Huntington’s Disease: OCCT-HTT siRNA
Ophidion is developing therapeutic interventions to treat Huntington’s disease (HD). Having demonstrated we can deliver siRNA into the brain for our cognition indications, we are leveraging the power of our platform technology to deliver siRNA to knockdown the expression of Huntingtin protein in the brain. Removing the Huntington’s gene (HTT, both wildtype and mutant) through gene-silencing in the brain has been shown to result in disease modification in animals.
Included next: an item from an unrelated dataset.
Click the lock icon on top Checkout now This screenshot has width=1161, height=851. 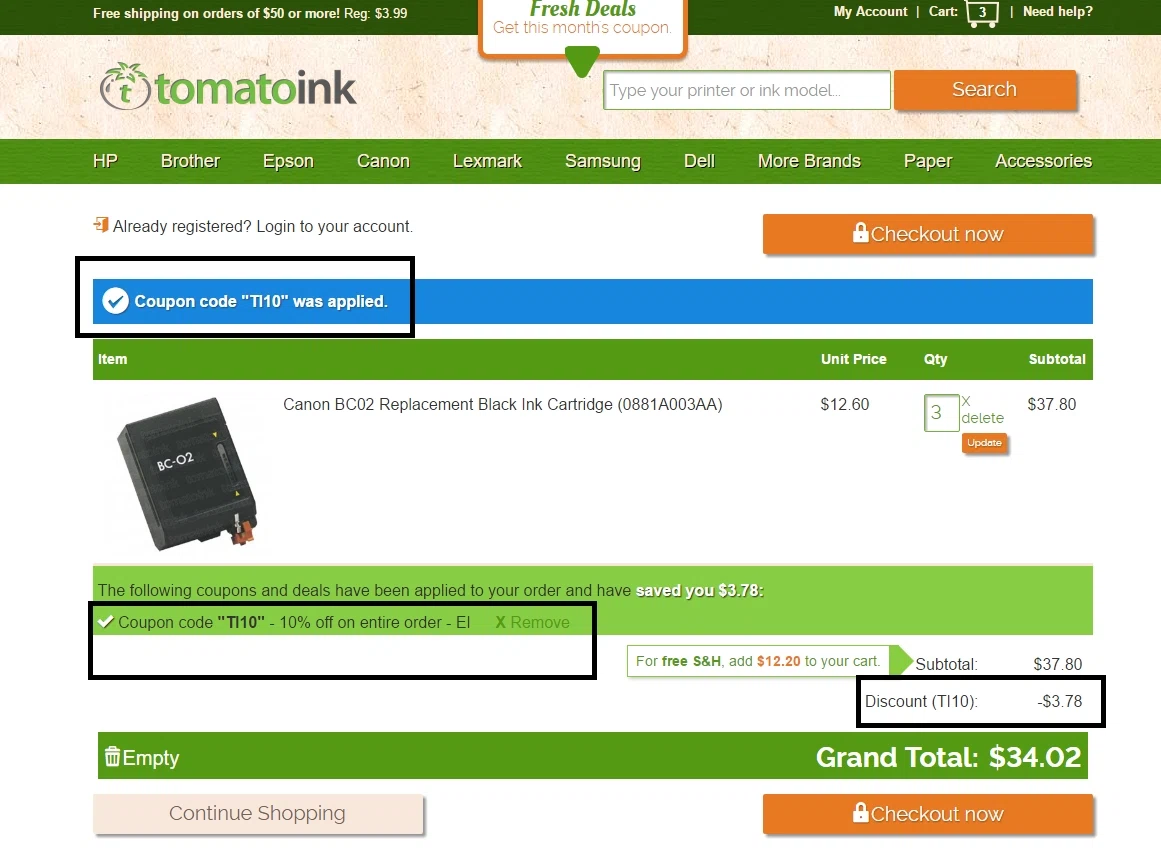point(860,233)
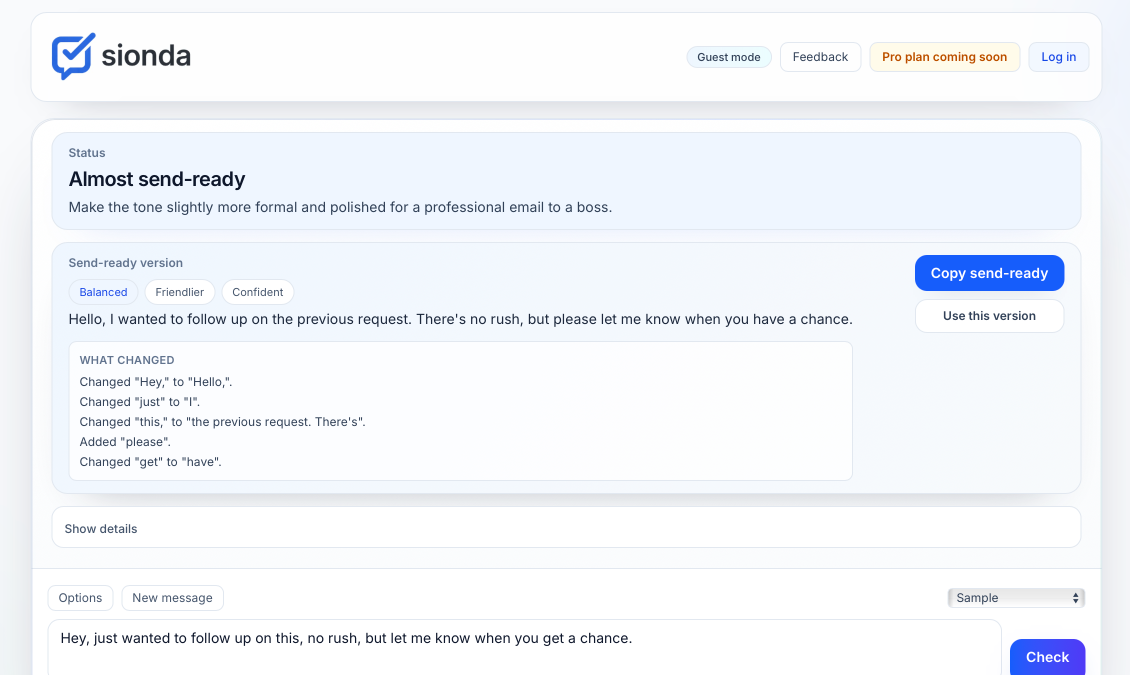1130x675 pixels.
Task: Click the WHAT CHANGED heading
Action: (127, 360)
Ophidion is pursuing a first-in-class systemically delivered siRNA gene silencing therapeutic to treat Huntington’s disease. Our preclinical studies for our OCCT-HTT siRNA product have established in-vitro proof of concept in HD, where we have demonstrated knockdown of mRNA levels that could translate to efficacy in HD animal models and humans.
About Huntington Disease
Huntington’s disease is an autosomal dominant disorder, characterized by chorea (jerky involuntary movements especially affecting the shoulders, hips, and face), psychiatric illness and cognitive decline. Mutations in the huntingtin gene (HTT) is the causative agent of Huntington’s Disease pathology. In the United States, HD affects over 30,000 patients and 83,000-130,000 globally.
Because Huntington’s disease is a monogenic disease, there is great potential for gene silencing therapeutics to be disease modifying agents. Huntington’s disease in mouse models can be ameliorated using therapeutic siRNA, and intrathecal delivery of antisense oligonucleotides have demonstrated the ability to lower the disease causing Huntingtin protein in people; however, delivery via a less invasive route of administration, such as the IV route, is the main barrier for RNAi approaches in larger animals (including humans), where ongoing clinical trials are being conducted using intrathecal route of administration. Ophidion’s OCCT-HTT siRNA represents an orphan drug opportunity where the product can be delivered intravenously.